(Work to be completed): List every line in the records below that contains the word "height".

(Records from a data source)
= = =

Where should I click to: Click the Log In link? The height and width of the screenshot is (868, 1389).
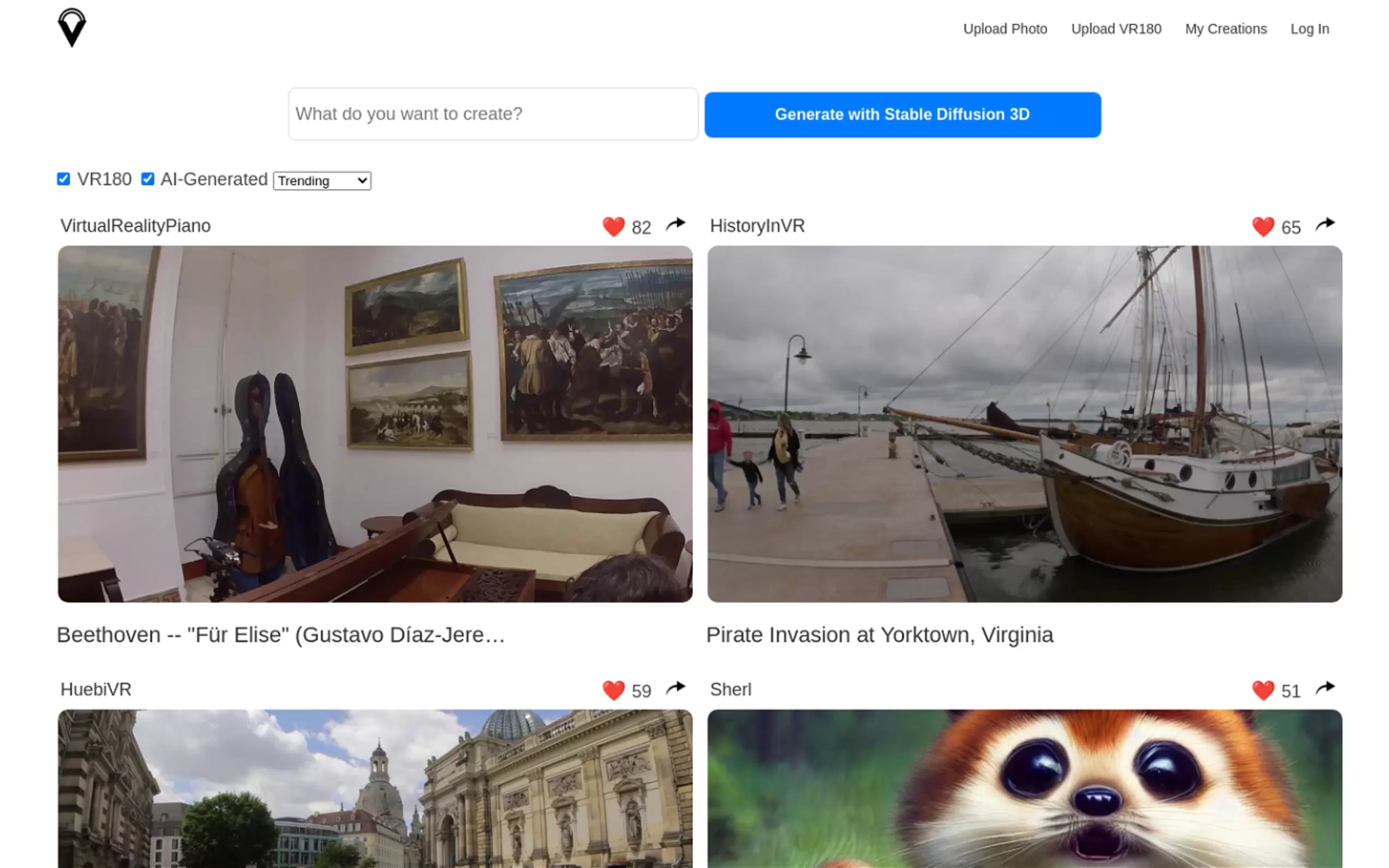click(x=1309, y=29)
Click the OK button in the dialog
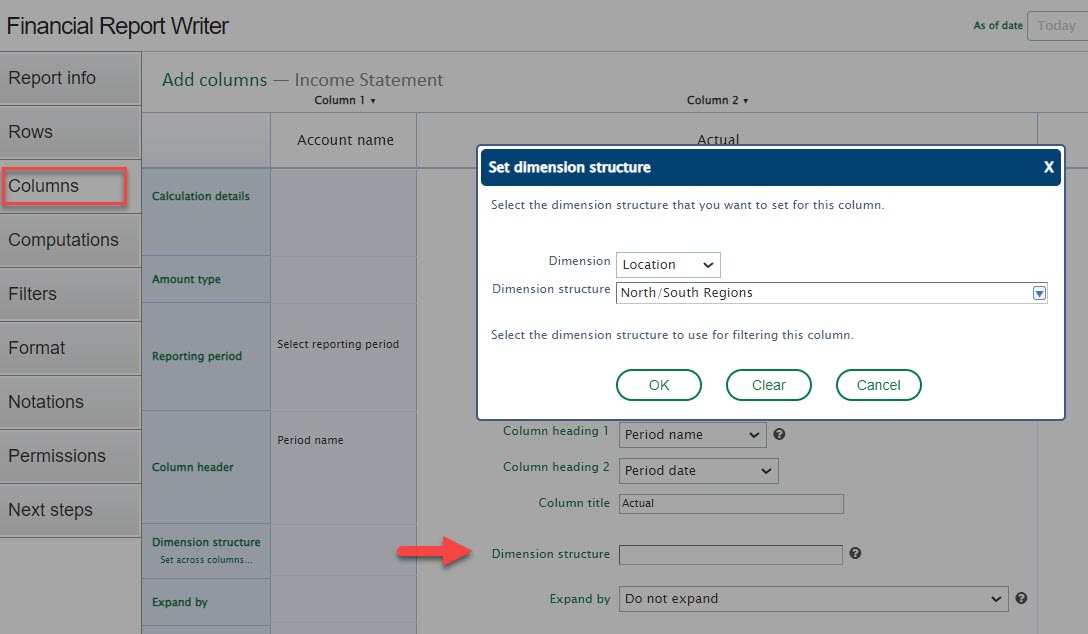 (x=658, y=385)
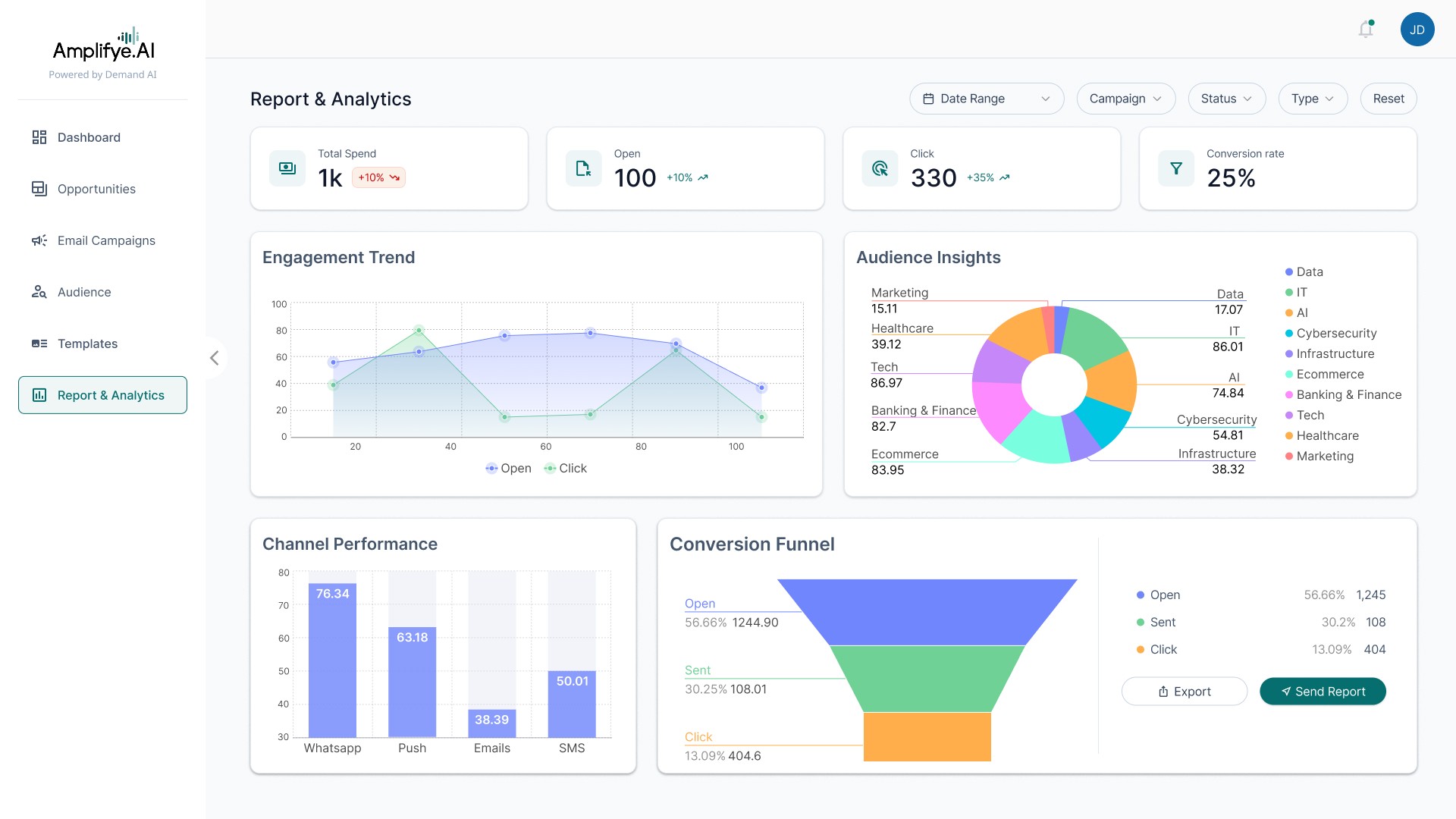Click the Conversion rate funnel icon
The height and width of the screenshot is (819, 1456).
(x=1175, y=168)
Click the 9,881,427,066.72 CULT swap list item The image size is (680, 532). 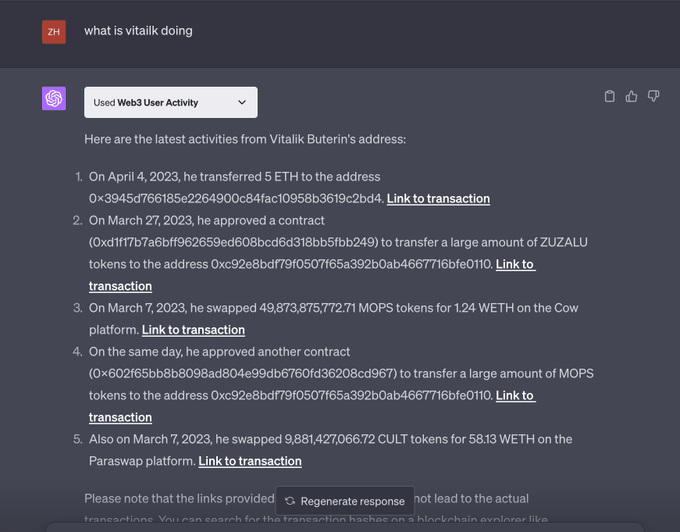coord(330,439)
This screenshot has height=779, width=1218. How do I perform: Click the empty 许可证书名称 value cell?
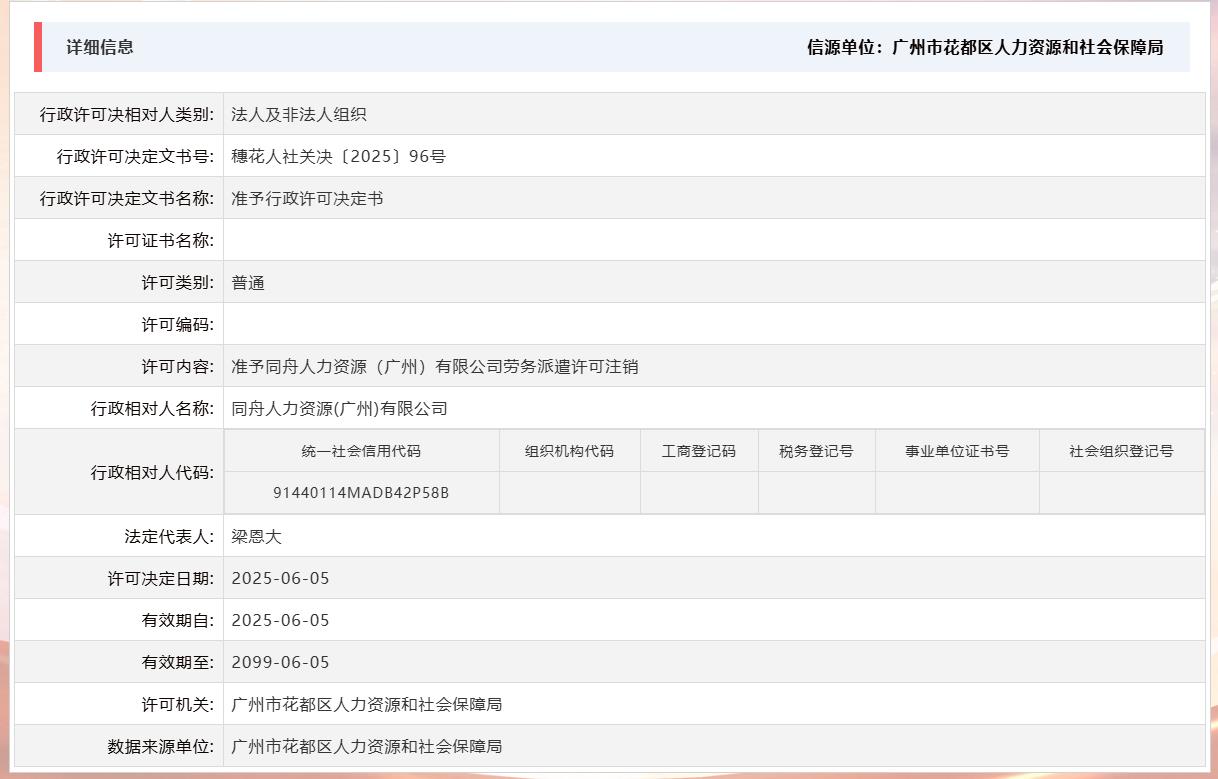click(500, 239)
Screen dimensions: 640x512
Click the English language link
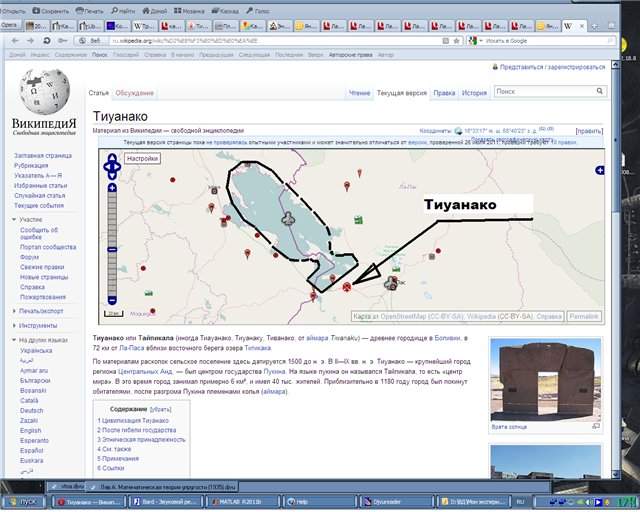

= = =

(Exercise output):
Where should I click to: Click the Log In link? The height and width of the screenshot is (868, 1389).
The height and width of the screenshot is (819, 1456).
This screenshot has height=779, width=1218. How do I perform: Click the empty 许可证书名称 value cell?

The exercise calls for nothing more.